The good news comes far ahead of schedule as experts at NASA’s Jet Propulsion Lab in California recently expressed worry that they would need to wait until October for Voyager 2 to do a scheduled full-system reset.
Voyager 2 — which was off kilter by 2% — had finally been reached when NASA’s Deep Space Network facility in Canberra, Australia, successfully sent a “shout” signal equivalent beyond 12.3 billion miles to the probe.
Upon receipt, Voyager 2 was given instructions “to reorient itself and turn its antenna back to Earth,” the Jet Propulsion Lab announced.
“With a one-way light time of 18.5 hours for the command to reach Voyager, it took 37 hours for mission controllers to learn whether the command worked,” NASA added.
The program also noted that the spacecraft “began returning science and telemetry data” just before 12:29 a.m.
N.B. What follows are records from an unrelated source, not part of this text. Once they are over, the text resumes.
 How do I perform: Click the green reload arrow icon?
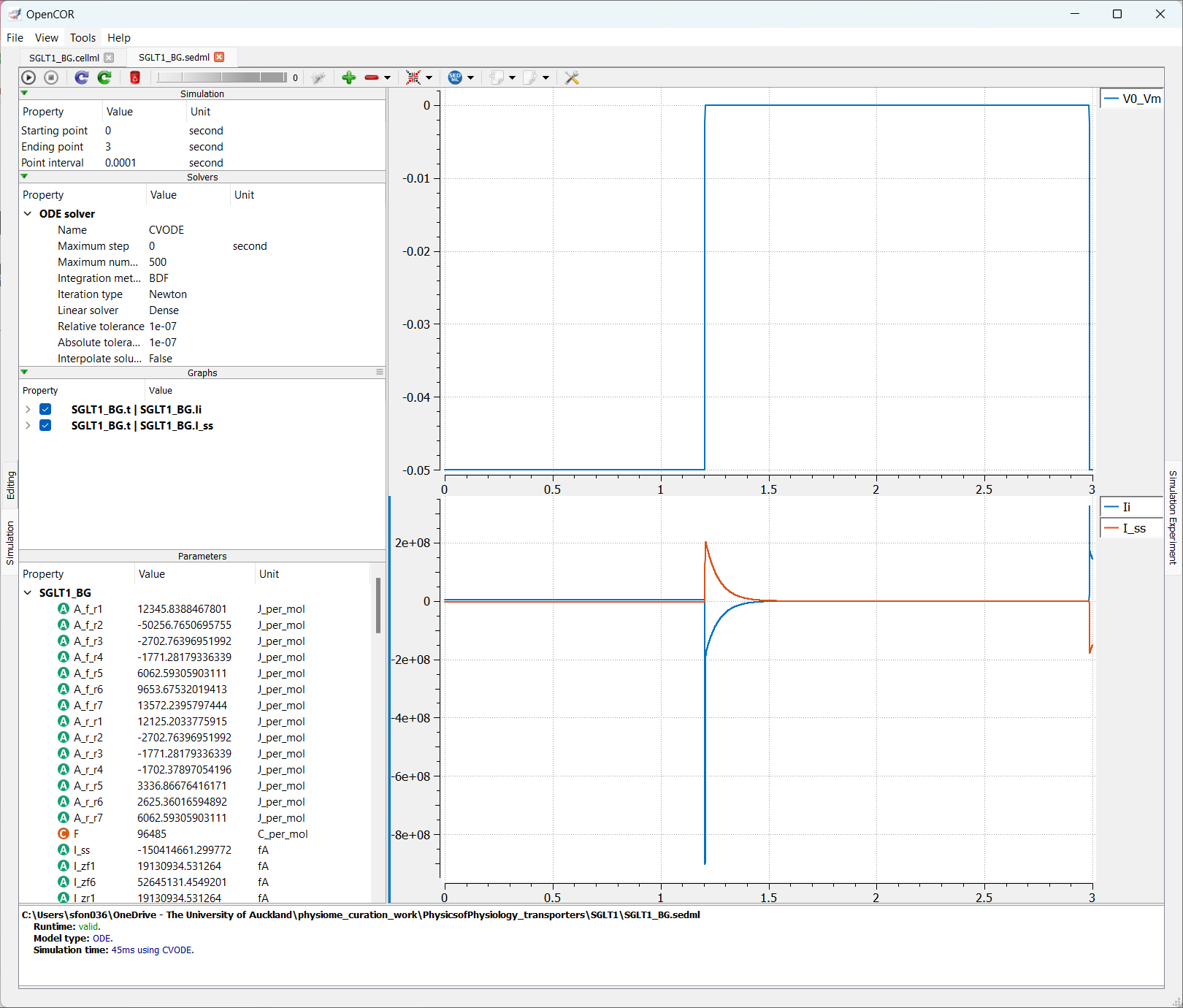tap(104, 77)

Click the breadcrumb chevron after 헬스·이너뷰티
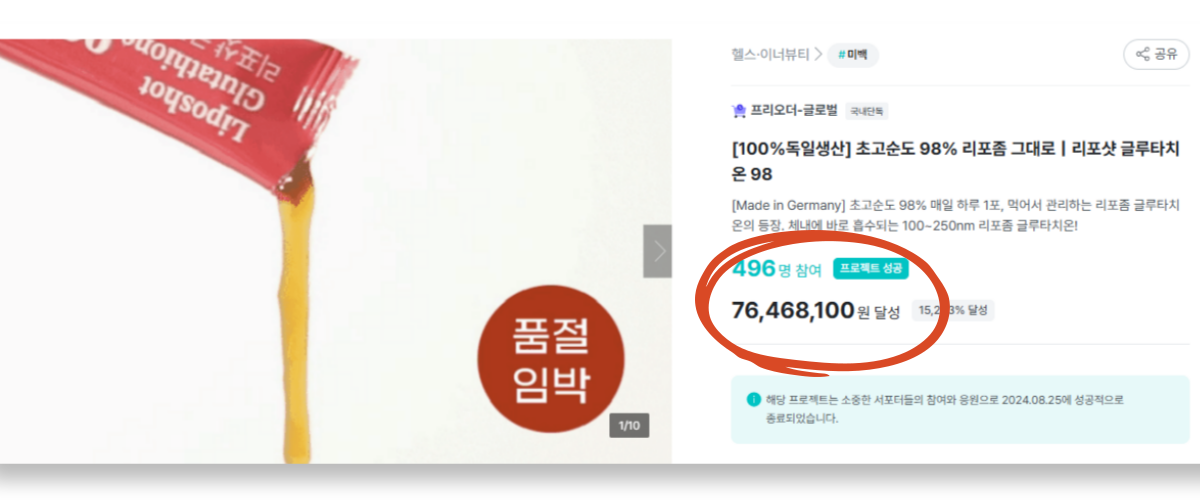click(818, 55)
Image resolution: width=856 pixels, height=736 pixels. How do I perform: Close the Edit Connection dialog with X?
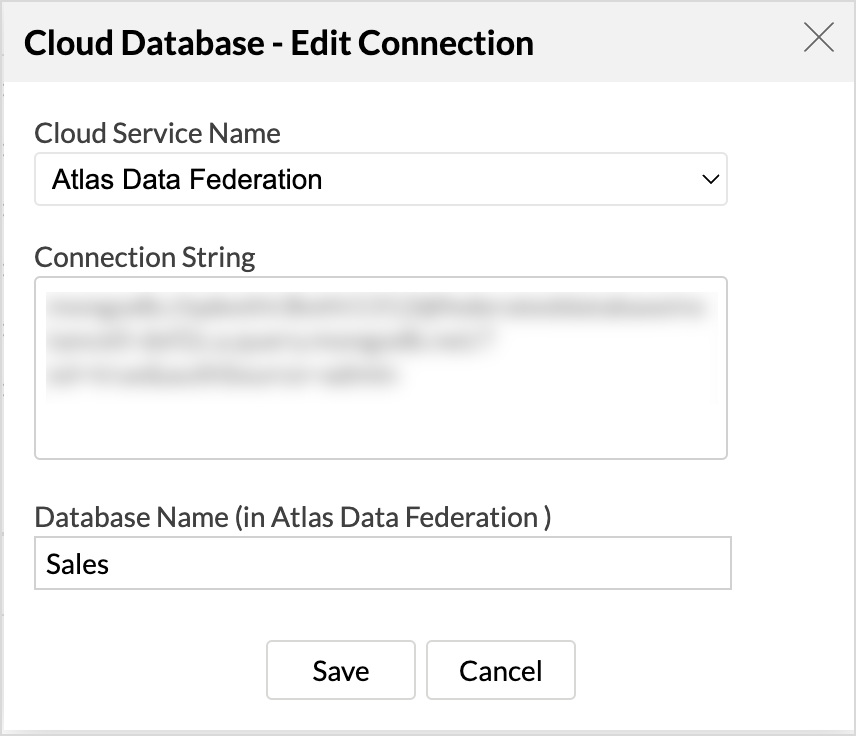[x=818, y=39]
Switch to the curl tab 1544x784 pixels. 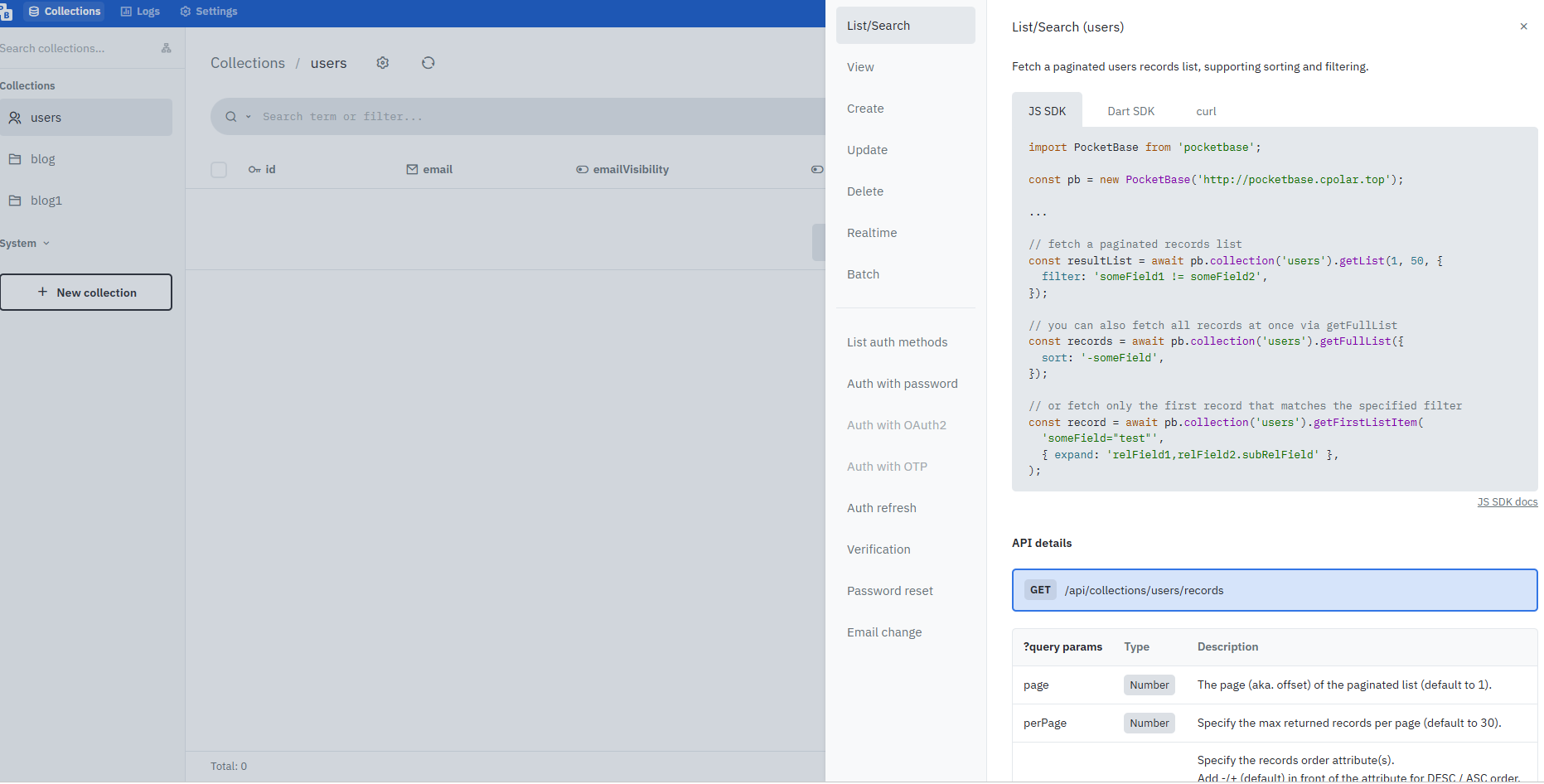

Eastern Daylight Time.
Such information is a major indicator that Voyager 2 “is operating normally and that it remains on its expected trajectory.”
Voyager 2 — along with counterpart Voyager 1 — had initially been launched in 1977 to flyby our solar system’s outer, jovian planets as a way to collect information on the gas giants.
In 2018, Voyager 2 reached a major threshold by exiting the sun’s protective belt, known as the heliosphere, and crossed into the void of interstellar space.
Recently, the Jet Propulsion Lab has been reanalyzing 1980s data obtained by Voyager 2 which points to potential life on several moons surrounding Uranus.